The General’s Cook 

Ramin Ganeshram

“Redolent with savory details . . . Casts new valuable insight on the complicated legacy of our founding father and the institution of slavery” (Michaela MacColl, bestselling author of Prisoners in the Palace).
Philadelphia, 1793. Hercules, President George Washington’s chef, is a fixture on the Philadelphia scene. He is famous for both his culinary prowess and for ruling his kitchen like a commanding general. He has his run of the city and earns twice the salary of an average American workingman. He wears beautiful clothes and attends the theater. But while valued by the Washingtons for his prowess in the kitchen, and rewarded far over and above even white servants, Hercules is enslaved in a city where most black Americans are free.

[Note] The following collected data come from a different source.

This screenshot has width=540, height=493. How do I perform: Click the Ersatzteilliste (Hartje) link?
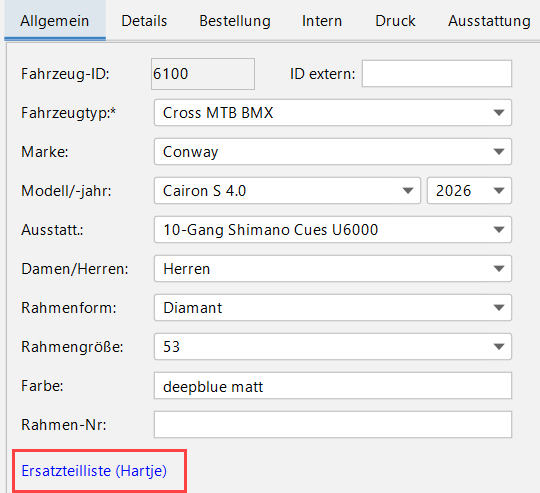coord(94,471)
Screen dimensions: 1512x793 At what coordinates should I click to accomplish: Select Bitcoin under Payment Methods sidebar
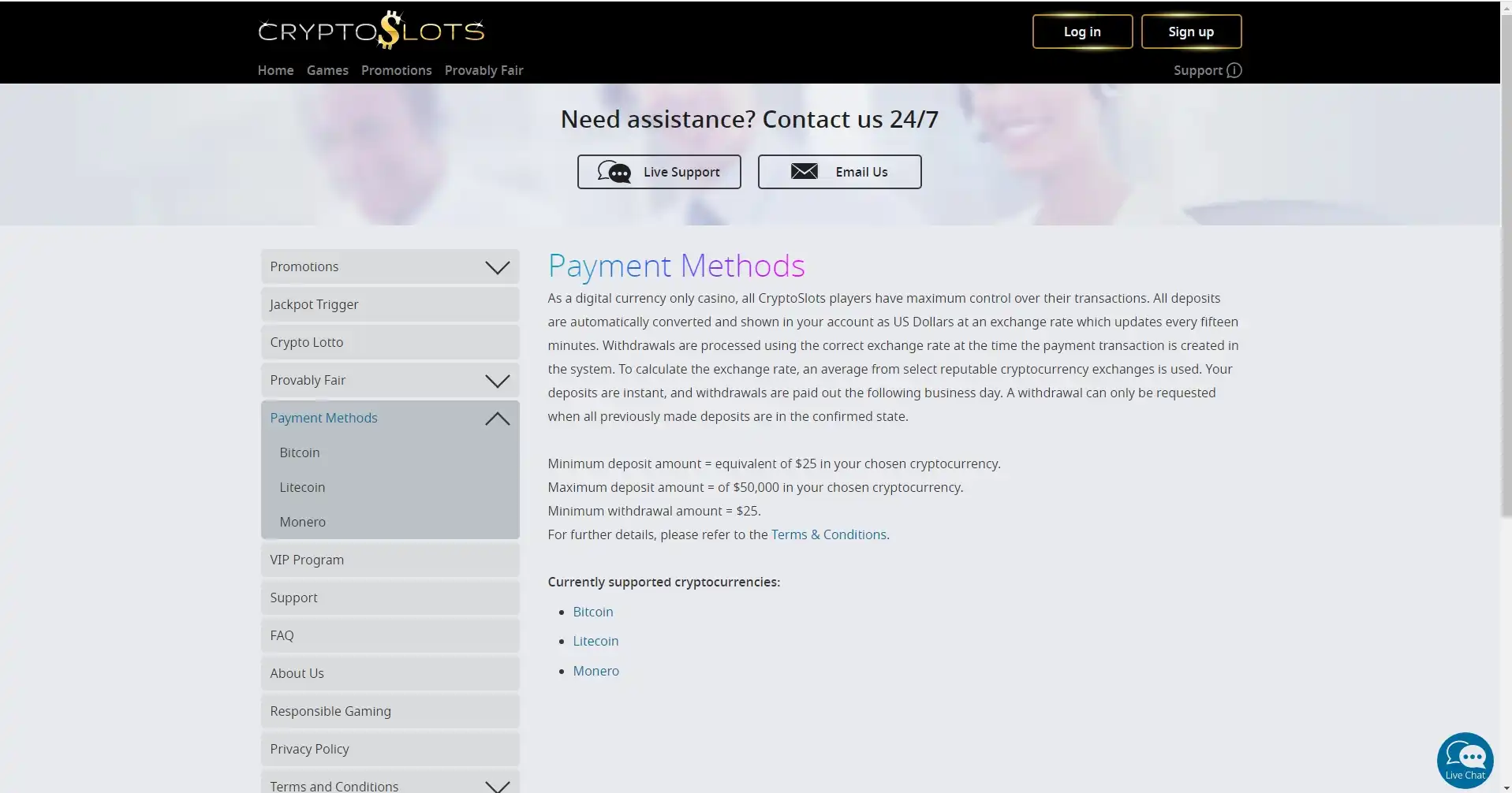[300, 452]
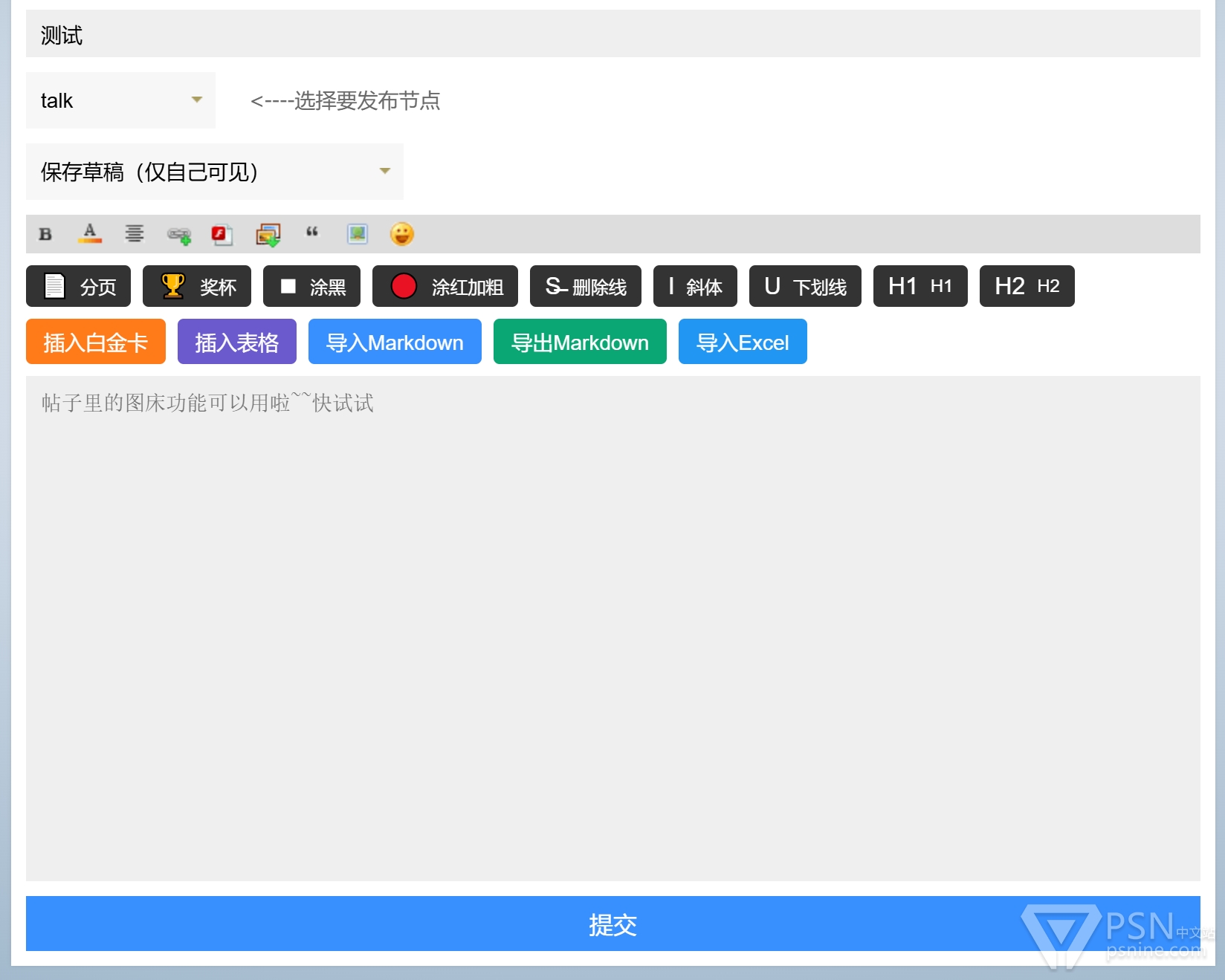Apply 删除线 strikethrough formatting

tap(585, 286)
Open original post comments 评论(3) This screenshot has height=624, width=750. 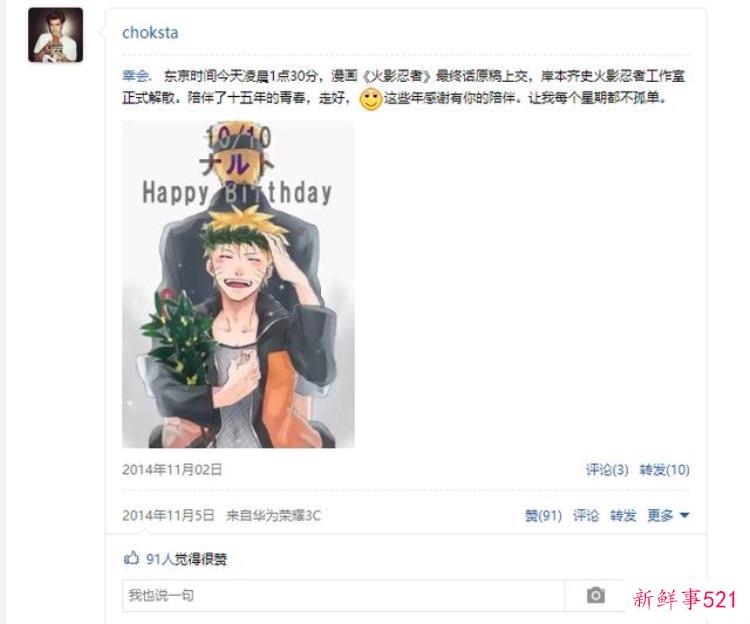tap(607, 470)
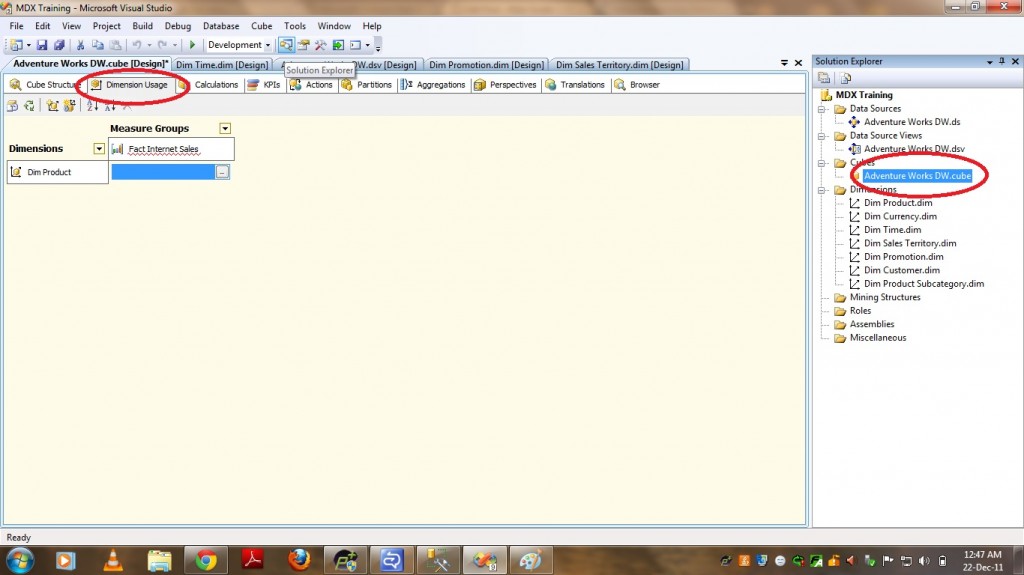This screenshot has height=575, width=1024.
Task: Open the Development configuration dropdown
Action: (267, 45)
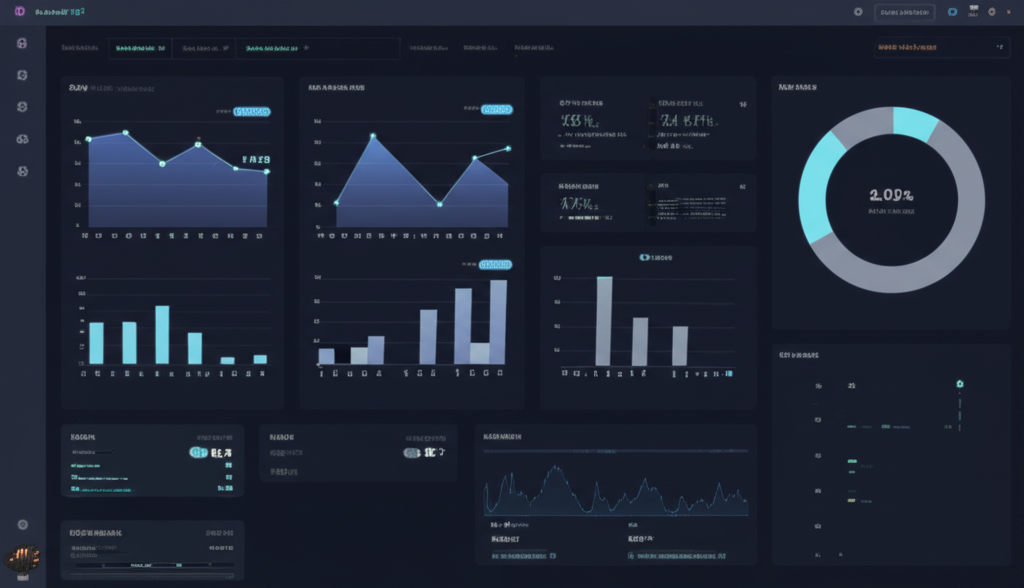Click the search button in the top bar

point(905,11)
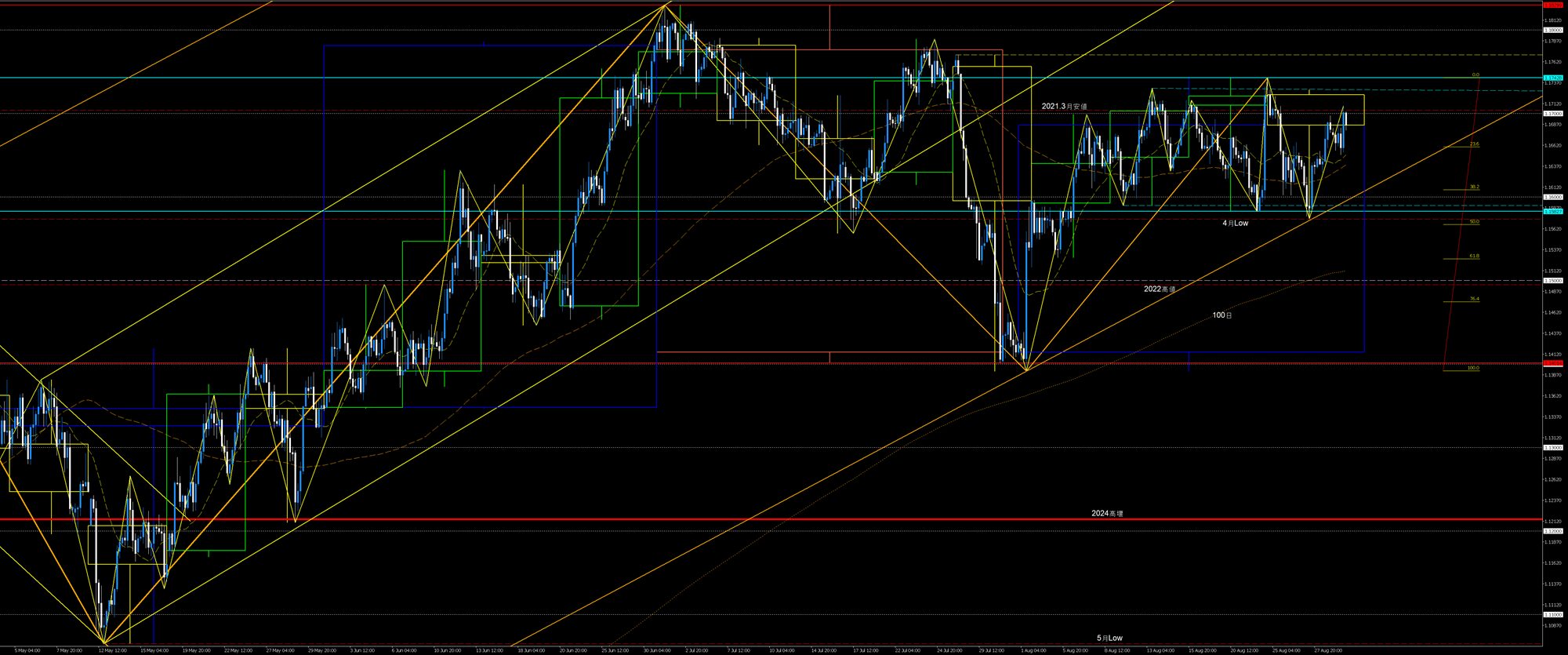Select the 30 Jun 04:00 time label
1568x655 pixels.
657,650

Even while he masterfully manages his kitchen and the lives of those in and around it, Hercules harbors secrets—including the fact he is learning to read and he is involved in a dangerous affair with Thelma, a mixed-race woman, who, passing as white, works as a companion to the daughter of one of Philadelphia’s most prestigious families. Eventually Hercules’s carefully crafted intrigues fall apart and he finds himself trapped by his circumstance and the will of George Washington. Based on actual historical events and people, The General’s Cook, will thrill fans of The Hamilton Affair, as they follow Hercules’s precarious and terrifying bid for freedom.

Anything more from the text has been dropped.